Industrie und Wissenschaft im Blick
In den nächsten Wochen und Monaten wird die Firma noch ein paar Hundert weitere kleine und große Antennen in Berlin anbringen. Weil die Telekom mit dem Berliner Senat eine Vereinbarung geschlossen hat, wird aus dem 5G-Firmen-Experiment noch in diesem Jahr das erste 5-G-Netz Deutschlands entstehen, sagt Christian Rickerts, Grüner Staatssekretär in der Senatsverwaltung für Wirtschaft und Energie. Wenn im März die regulären 5G-Frequenzen versteigert werden, will Berlin schon einen Schritt weiter sein, als andere Standorte in Deutschland.
"Wenn wir uns darüber unterhalten, dass zusätzlich große und kleine Zellen zusätzlich installiert werden müssen, sind wir bei Fragen von Standorten, von Genehmigungsverfahren und so weiter und so fort, die wir jetzt sehr frühzeitig angehen."

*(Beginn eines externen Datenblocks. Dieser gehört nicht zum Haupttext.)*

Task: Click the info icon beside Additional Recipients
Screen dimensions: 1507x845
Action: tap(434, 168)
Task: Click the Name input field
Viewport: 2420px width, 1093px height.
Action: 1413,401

Diese neuen Standorte könnten dann Laternen, Bushaltestellen Litfaßsäulen oder Ampelanlagen sein, sagt Rickerts. Allerdings zunächst nicht in ganz Berlin, sondern erstmal nur an ein paar Hotspots. Auf dem "Siemens-Innovationscampus" in Spandau, im Technologiepark Adlershof, wo 90 IT-Firmen sitzen. In einem zweiten Schritt sollen Veranstaltungsorte wie die Messe ans schnelle Netz angeschlossen werden, im dritten hoch frequentierte Plätze und Verkehrswege wie der Potsdamer Platz und die Stadtautobahn.

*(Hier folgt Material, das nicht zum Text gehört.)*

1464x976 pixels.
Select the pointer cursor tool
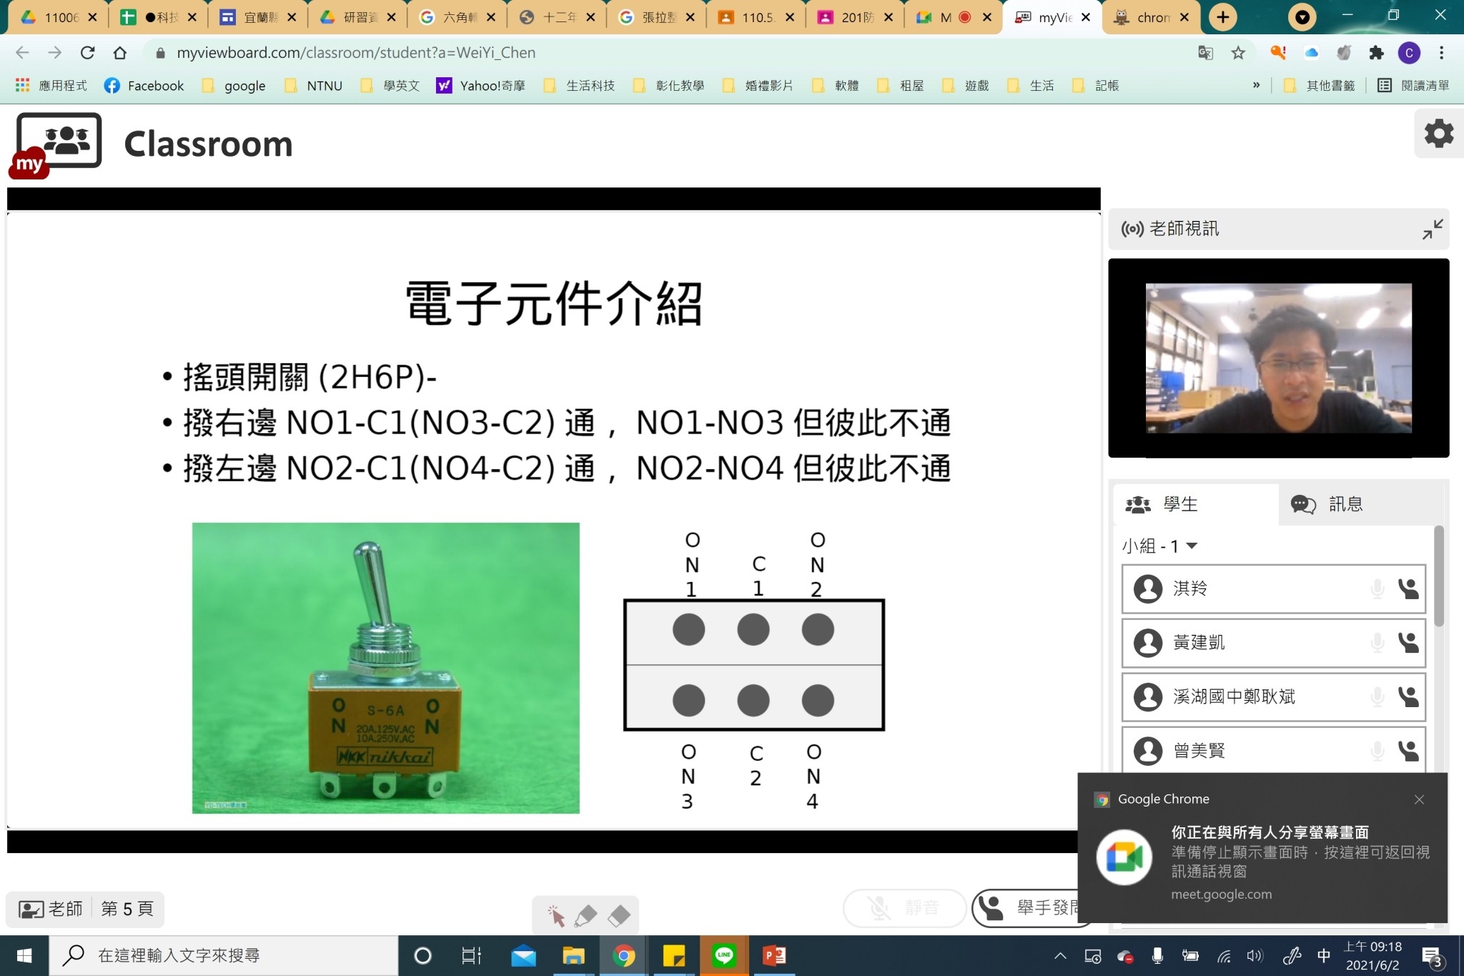click(556, 916)
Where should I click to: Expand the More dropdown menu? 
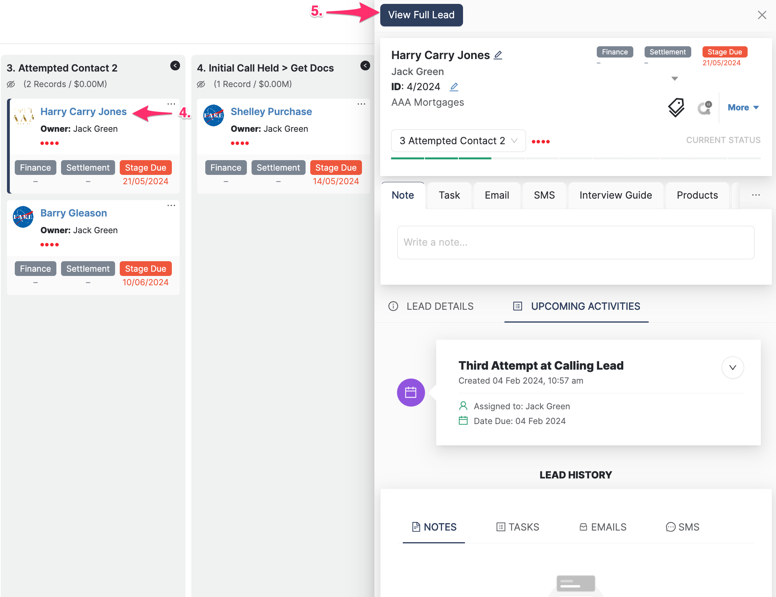tap(743, 108)
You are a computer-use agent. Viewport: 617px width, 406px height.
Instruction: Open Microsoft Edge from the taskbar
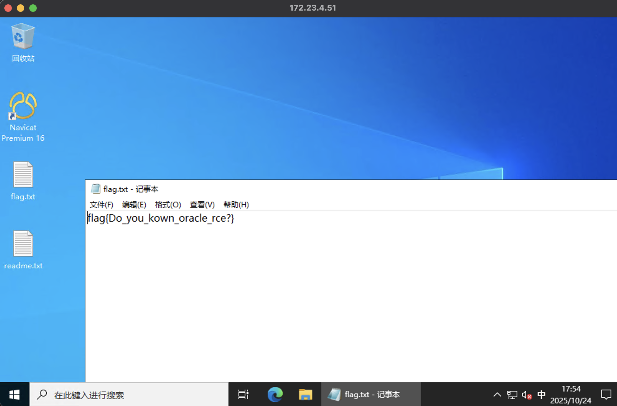click(x=275, y=394)
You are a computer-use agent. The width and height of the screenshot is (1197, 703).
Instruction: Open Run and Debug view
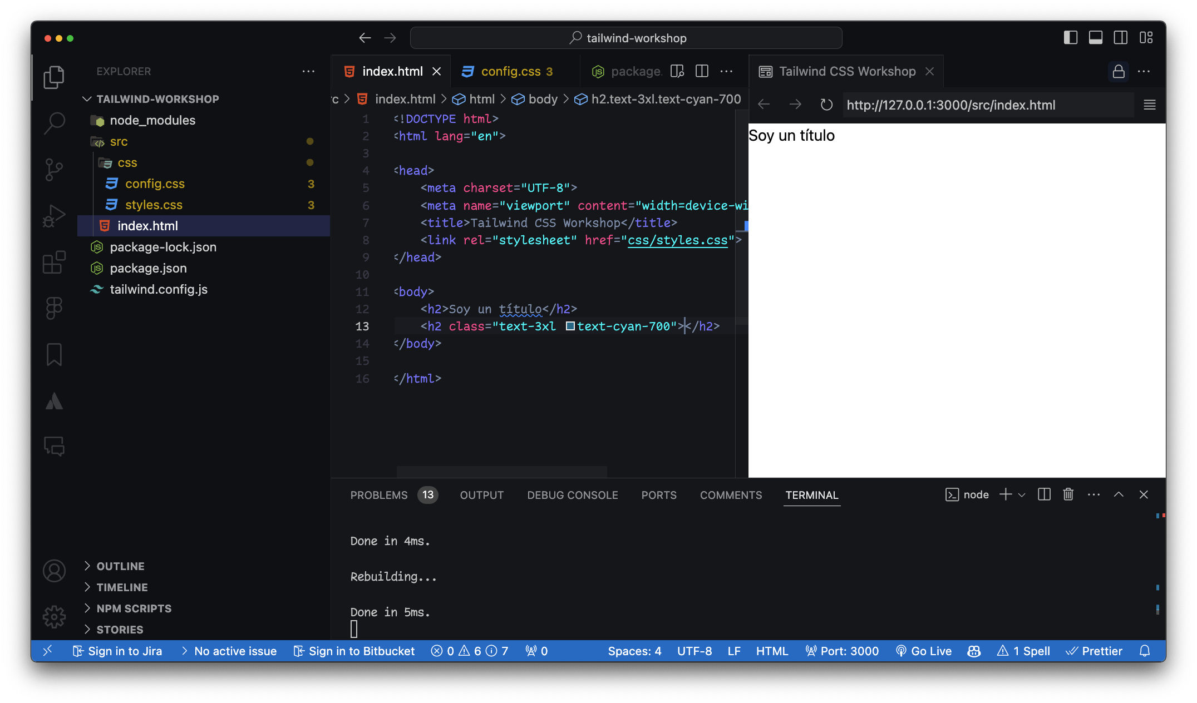54,216
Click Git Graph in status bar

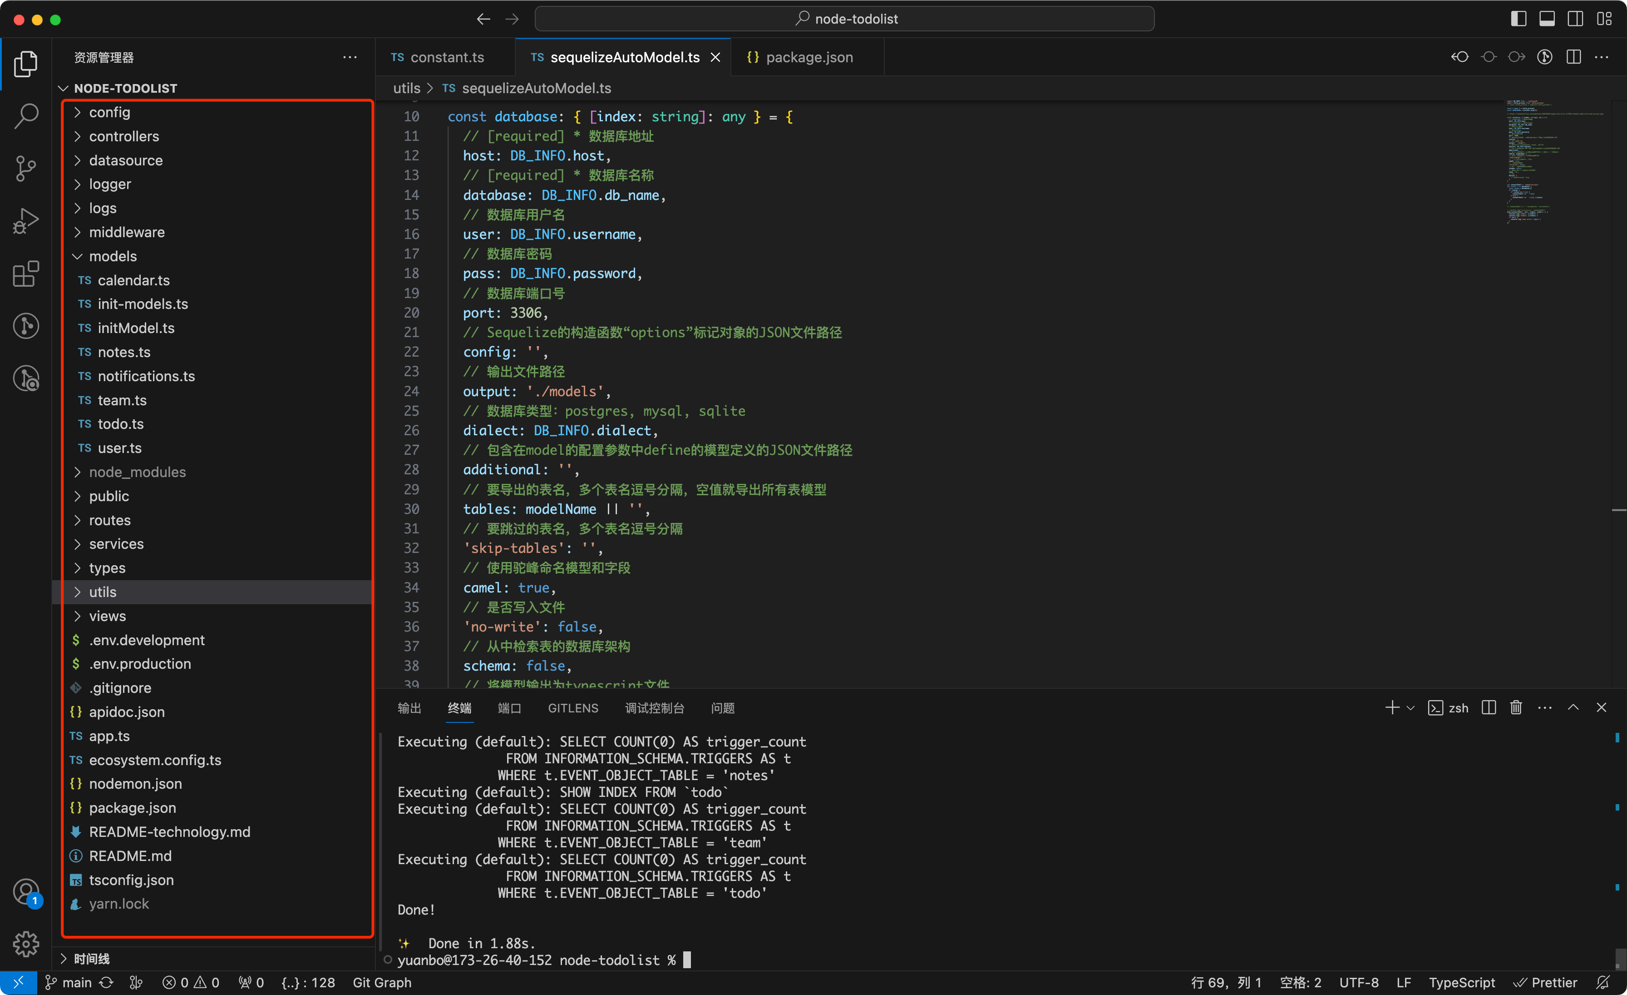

"5G ist eine Technologie, bei der man sich verspricht, dass im industriellen Bereich, im Mobilitätsbereich relativ schnell Anwendungsfälle da sind – so dass wir uns gefragt haben wo sind die entsprechenden Orte und das sind die Zukunftsorte wo Wirtschaft und Wissenschaft zusammenarbeiten an Industrie von morgen. Deshalb haben wir da angefangen, aber im Prinzip haben wir die ganze Stadt im Blick."
Erschreckende Lücken in Berlin beim 4G
Der Senat setzt bei 5G also erstmal auf die industrielle Nutzung – nicht nur, weil Smartphones für den neuen Mobilfunk-Standard in Deutschland überhaupt erst in diesem Jahr auf den Markt kommen. 5G, das bis zu hundertmal schneller ist als der aktuelle Standard 4G, könnte vor allem autonomes Fahren, die Steuerung von Robotern, smarte Städte und Industrieanlagen voranbringen.
"Ich selbst bin ganz gespannt darauf, welche Anwendungsszenarien uns erwarten, wenn wir die Infrastruktur dafür bereitgestellt haben."
Dass Rot-Rot Grün beim Digitalausbau erstmal die Berliner Firmen versorgen will, freut auch die CDU-Opposition im Abgeordnetenhaus. Christian Gräff ist ihr digitalpolitischer Sprecher und hat an der Vereinbarung zwischen Senat und Telekom so nichts auszusetzen.
"Es geht darum, dass wir in Berlin Vorreiter sind bei einer neuen Technologie und wenn der Senat das jetzt gut abgeschlossen hat, dann können wir auch sagen gut gemacht, warum denn nicht."
Für den normalen Privatnutzer reiche unterwegs momentan ja der aktuelle Standard 4G, auch LTE genannt, völlig aus. Egal, ob zum Videostreamen oder Downloaden. Nur: Hier gibt es auch in der Hauptstadt noch so einige weiße oder graue Flecken, vor allem in S- und U-Bahnen. Peinlich, sagt Gräff.
"Das ist lächerlich, kann man nicht anders sagen, ich war kürzlich in Lissabon in der U-Bahn konnte da wunderbar surfen mit LTE, davor war ich in Tirana in Albanien und hatte auch da erschreckenderweise besseres Netz als in Berlin. Das kann nicht sein, wir sind ein Technologiestandort. Davon lebt die deutsche Hauptstadt und wir müssen flächendeckendes 4G haben."
Berliner Verkehrsbetriebe gefragt
Doch da seien nicht nur die Telekommunikationsunternehmen gefragt, sondern die Bahn und die Berliner Verkehrsbetriebe, sagt der Wirtschaftsstaatssekretär Rickerts.
"Die BVG ist was die U-Bahn betrifft und LTE gerade in konkreten Gesprächen, dass wir in der U-Bahn von allen großen drei Providern zeitnah LTE haben."
Mit der BVG ist die Berliner Landespolitik zurzeit ohnehin im Gespräch nicht nur wegen schlechtem mobilem Internet, sondern vor allem wegen schlechter Verbindungen. Durch hohe Krankenstände, fehlender oder kaputte Züge ist das Nahverkehrsnetz in Berlin zurzeit nämlich weder 5 noch 4G – sondern eher Edge. Auf Kante.